We’ve also removed similar sanctions on insurance companies who would – could not
insure activities in Iran without risking contacts with the United States. In energy,
foreign entities, countries, are now free to buy Iranian petroleum products without
any penalty with – to their business in the United States and a number of other sectors.
So that will significant – allow significant expansion of trade with Iran by other countries.
Additionally, the United States on Saturday removed sanctions on individual Iranian entities
and people who were under sanction because of their involvement in Iran’s nuclear program.
And so 400 of those entities were un-sanctioned on Saturday.
Additionally, the United States, although American – Americans, American businesses
are broadly prohibited from doing business with Iran for other reasons, the United States
Government decided as a part of this agreement to let foreign-owned subsidiaries of American
companies, who may be owned by American companies but operate overseas – they will now be
allowed to do business in Iran. And those – a license to allow that was released on
Saturday by our Treasury Department. Additionally, the United States has agreed
– we used to have – allow some trade from Iran, some imports from Iran: carpets and
foodstuffs – pistachios, caviar, and so forth. That was eliminated as a part of sanctions
back in 2010. That has now been restored. So if you want to buy Iranian or import Iranian
pistachios or buy good Persian carpets, you can do so again legally in the United States.

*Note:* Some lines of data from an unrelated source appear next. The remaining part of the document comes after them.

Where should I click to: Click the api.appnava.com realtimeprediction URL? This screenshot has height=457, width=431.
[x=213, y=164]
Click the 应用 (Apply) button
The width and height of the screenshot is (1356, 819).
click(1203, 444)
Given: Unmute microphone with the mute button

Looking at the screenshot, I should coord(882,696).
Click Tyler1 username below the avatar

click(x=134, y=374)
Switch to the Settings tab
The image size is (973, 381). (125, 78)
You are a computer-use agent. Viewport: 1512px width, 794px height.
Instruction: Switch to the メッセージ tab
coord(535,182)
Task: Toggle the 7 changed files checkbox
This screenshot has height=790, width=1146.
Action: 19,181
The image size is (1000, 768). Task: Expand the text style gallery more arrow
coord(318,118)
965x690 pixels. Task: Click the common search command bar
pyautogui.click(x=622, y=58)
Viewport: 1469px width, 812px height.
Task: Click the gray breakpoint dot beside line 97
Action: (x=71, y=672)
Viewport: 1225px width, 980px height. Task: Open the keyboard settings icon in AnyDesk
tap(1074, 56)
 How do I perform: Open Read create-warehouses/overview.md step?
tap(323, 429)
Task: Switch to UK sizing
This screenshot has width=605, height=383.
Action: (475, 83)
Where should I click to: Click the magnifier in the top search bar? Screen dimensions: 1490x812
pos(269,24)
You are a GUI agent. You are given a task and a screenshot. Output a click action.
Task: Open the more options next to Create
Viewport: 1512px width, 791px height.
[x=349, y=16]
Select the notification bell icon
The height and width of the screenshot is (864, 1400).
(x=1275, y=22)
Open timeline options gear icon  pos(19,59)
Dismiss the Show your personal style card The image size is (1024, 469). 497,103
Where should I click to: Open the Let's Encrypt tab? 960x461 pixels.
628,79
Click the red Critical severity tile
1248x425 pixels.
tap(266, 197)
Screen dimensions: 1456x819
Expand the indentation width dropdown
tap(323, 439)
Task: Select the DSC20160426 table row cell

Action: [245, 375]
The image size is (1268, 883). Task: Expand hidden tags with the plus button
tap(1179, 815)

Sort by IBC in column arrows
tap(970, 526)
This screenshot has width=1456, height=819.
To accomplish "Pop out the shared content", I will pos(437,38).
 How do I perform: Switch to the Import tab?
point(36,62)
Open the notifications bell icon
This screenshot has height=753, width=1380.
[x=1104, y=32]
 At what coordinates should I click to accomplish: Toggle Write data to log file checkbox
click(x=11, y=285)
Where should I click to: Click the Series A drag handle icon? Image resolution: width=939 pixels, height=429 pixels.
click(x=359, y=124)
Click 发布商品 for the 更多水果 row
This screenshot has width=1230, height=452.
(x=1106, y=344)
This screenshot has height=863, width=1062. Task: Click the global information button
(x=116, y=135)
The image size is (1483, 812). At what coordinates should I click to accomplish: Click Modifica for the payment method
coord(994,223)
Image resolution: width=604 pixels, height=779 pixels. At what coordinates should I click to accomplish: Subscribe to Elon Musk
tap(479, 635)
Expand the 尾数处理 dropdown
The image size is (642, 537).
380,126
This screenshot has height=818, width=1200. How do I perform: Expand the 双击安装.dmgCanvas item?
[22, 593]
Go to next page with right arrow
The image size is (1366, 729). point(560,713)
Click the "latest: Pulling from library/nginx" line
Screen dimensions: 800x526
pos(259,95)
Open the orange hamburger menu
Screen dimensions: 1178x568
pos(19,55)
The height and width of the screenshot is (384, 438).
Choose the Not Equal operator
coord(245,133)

And then the United States agreed to lift a prohibition on direct U.S.-Iranian trade
and investment in the aviation industry. So aviation companies are now free to sell either
airplanes or aviation support products to Iranian entities, which is a major breakthrough
in terms of allowing a new category of trade between the United States and Iran.
So as I said, all of these took effect last Saturday or on the first business day since
Saturday. Some parts – it’s a major change in how I think the world and certainly the
United States will be dealing with Iran. Some things do remain the same. Obviously, there
are significant foreign policy differences between the Iranian Government and the American
Government, whether it concerns the Middle East peace process or regional stability,
events in Syria. Of course, we have serious differences with the Iranian Government. We
have concerns about Iran’s support for terrorist activities, we have concerns about the human
rights situation in Iran, and there are different sanctions that remain in place for those reasons.
This nuclear deal was never supposed to be about those parts of the relationship; it
was just about reducing the threat of a potential nuclear Iran and giving Iran the opportunity
to demonstrate that its nuclear program is, in fact, peaceful in a verifiable kind of
way. So it’s an important development in U.S.-Iranian
relations. It’s an important development, I think, in nonproliferation, nuclear nonproliferation,
and in general regional security concerns that we think will make a positive difference.
But the work is just beginning. We’ve reached this goal. I think we’re going to be, as
Orna mentioned, working in – with my staff and others in the U.S. Government going forward
to make sure that both sides comply with the deal, that Iran keeps its commitments, that
we as a government keep our commitments together with our European partners, and we’ll keep
working at it. But it’s a good outcome. I think Iran got something that was important
for it, we got something that was important for us, and I hope we can build on it going
forward to improve security in – particularly in that region.